-- FRAGMENTO DEL DOCUMENTO --
Dicen que fueron los franceses quienes, en la derrota de su huida, asolaron y destrozaron este pequeño poblado. Estarían rabiosos, cansados y humillados por un puñado de paisanos al que ellos, el mejor ejército del mundo, no había podido someter. Eran los primeros años del siglo XIX y allí, en ese pequeño núcleo entre dos países, diezmado por los múltiples saqueos y escaramuzas de los portugueses, consecuencia de esa sempiterna relación de amor y odio entre vecinos, todavía debía quedar algo por arrasar. Los franceses debieron verlo fácil y no dudarían en adornar su retirada desquitándose un mucho con aquel poco.
Otros aseguran que la causa real de su abandono y declive estaría en el agua, en el agua contaminada de su fuente románica, envenenada por alguna mano criminal quién sabe con qué retorcidos razonamientos, porque el propósito parece evidente.

-- ACTIVIDAD 1 --
Enumera los adjetivos con los que el fragmento sobre el poblado describe cómo estarían los franceses durante su huida.
-- ACTIVIDAD 2 --
Indica si cada afirmación concuerda con el fragmento sobre el poblado y cita las palabras del texto que lo deciden. (a) Los hechos se sitúan a comienzos del siglo XIX. (b) La fuente del poblado era gótica. (c) Los franceses lograron someter a los paisanos.
-- ACTIVIDAD 3 --
Prolonga el fragmento sobre el poblado a partir de su última oración.

-- DATOS PROPORCIONADOS --
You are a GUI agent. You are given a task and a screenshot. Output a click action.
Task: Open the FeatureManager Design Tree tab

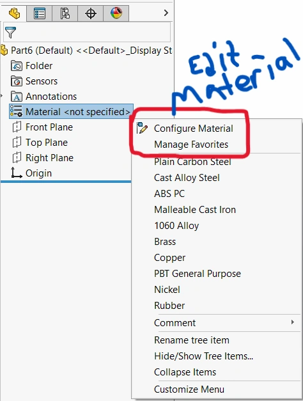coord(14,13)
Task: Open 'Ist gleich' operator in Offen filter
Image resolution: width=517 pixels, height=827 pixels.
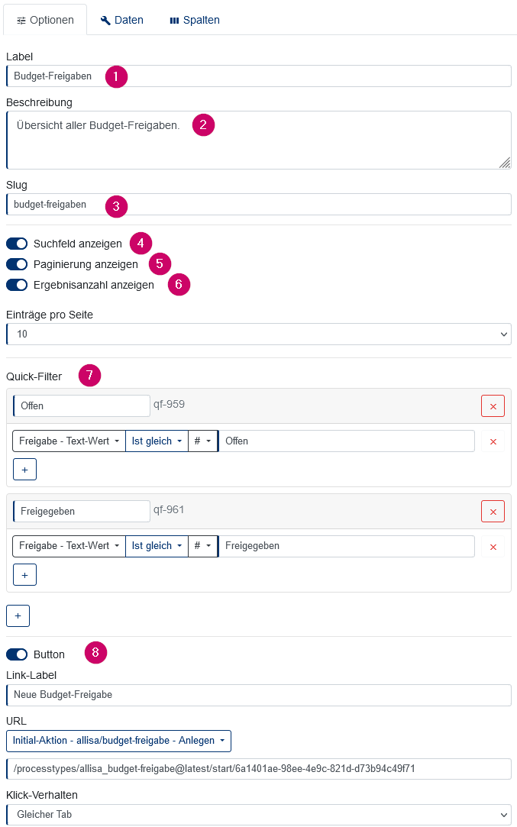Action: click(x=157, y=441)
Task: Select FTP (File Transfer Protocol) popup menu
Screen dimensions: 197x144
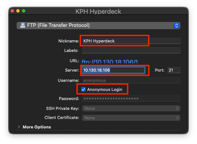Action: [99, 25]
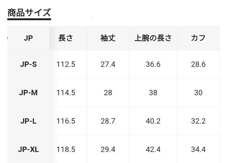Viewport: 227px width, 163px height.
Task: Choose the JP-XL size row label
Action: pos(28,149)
--
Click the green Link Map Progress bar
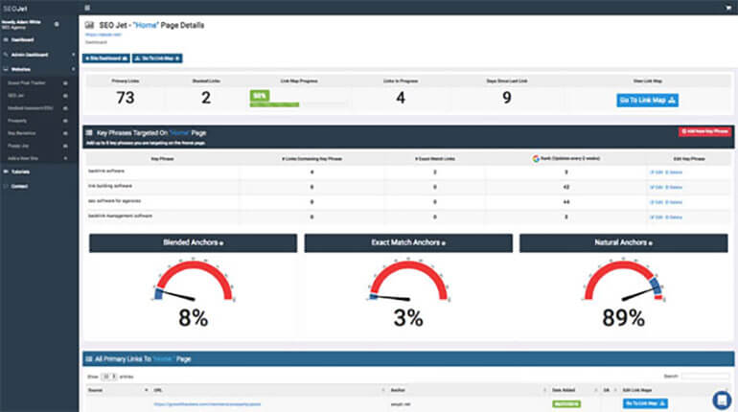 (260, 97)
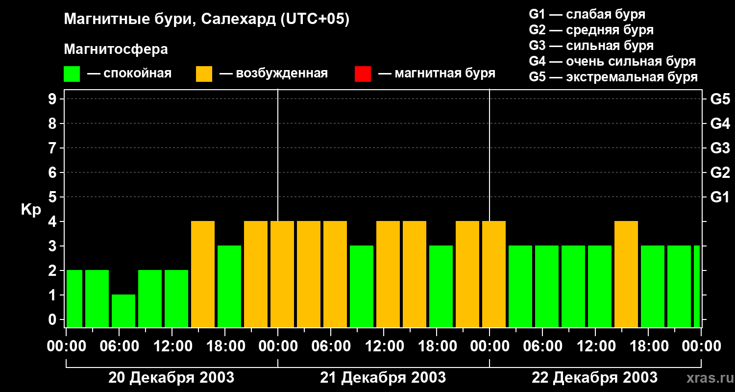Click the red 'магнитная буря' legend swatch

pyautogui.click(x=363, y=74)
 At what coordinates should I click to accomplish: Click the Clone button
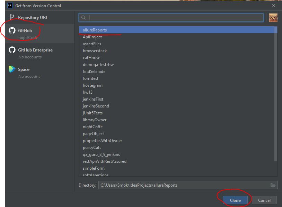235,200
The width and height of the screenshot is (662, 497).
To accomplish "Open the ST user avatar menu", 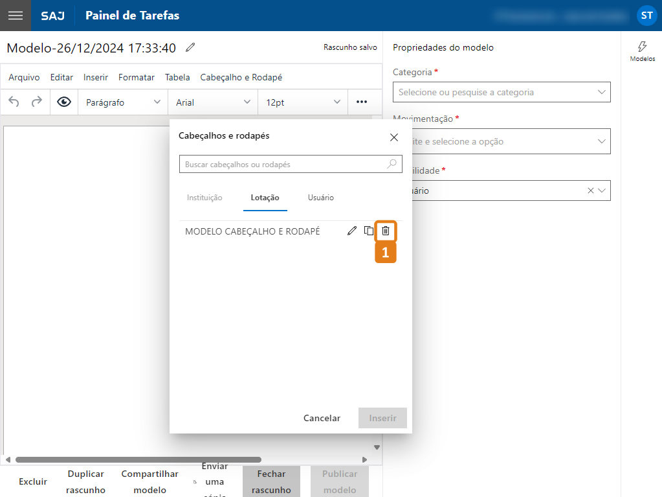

-- RESPUESTA 1 --
rabiosos, cansados, humillados

-- RESPUESTA 2 --
(a) Sí: "Eran los primeros años del siglo XIX".
(b) No: "de su fuente románica".
(c) No: "al que ellos, el mejor ejército del mundo, no había podido someter".

-- RESPUESTA 3 --
¿O tal vez fue la peste? ¿Quién no ha recurrido alguna vez a la peste para justificar muertes, desolación, abandono y ruina? ¿Qué mejor excusa para trasladar cualquier carga de conciencia a tan omnipresente y letal compañera?
Pero ni guerras ni pandemias ni saqueos ni el afán de un alma envenenada pudieron doblegar el orgullo de la espadaña de su iglesia –una iglesia dedicada precisamente a San Sebastián, el santo más invocado para proteger de la peste–, que se ha mantenido tan firme como olvidada durante siglos.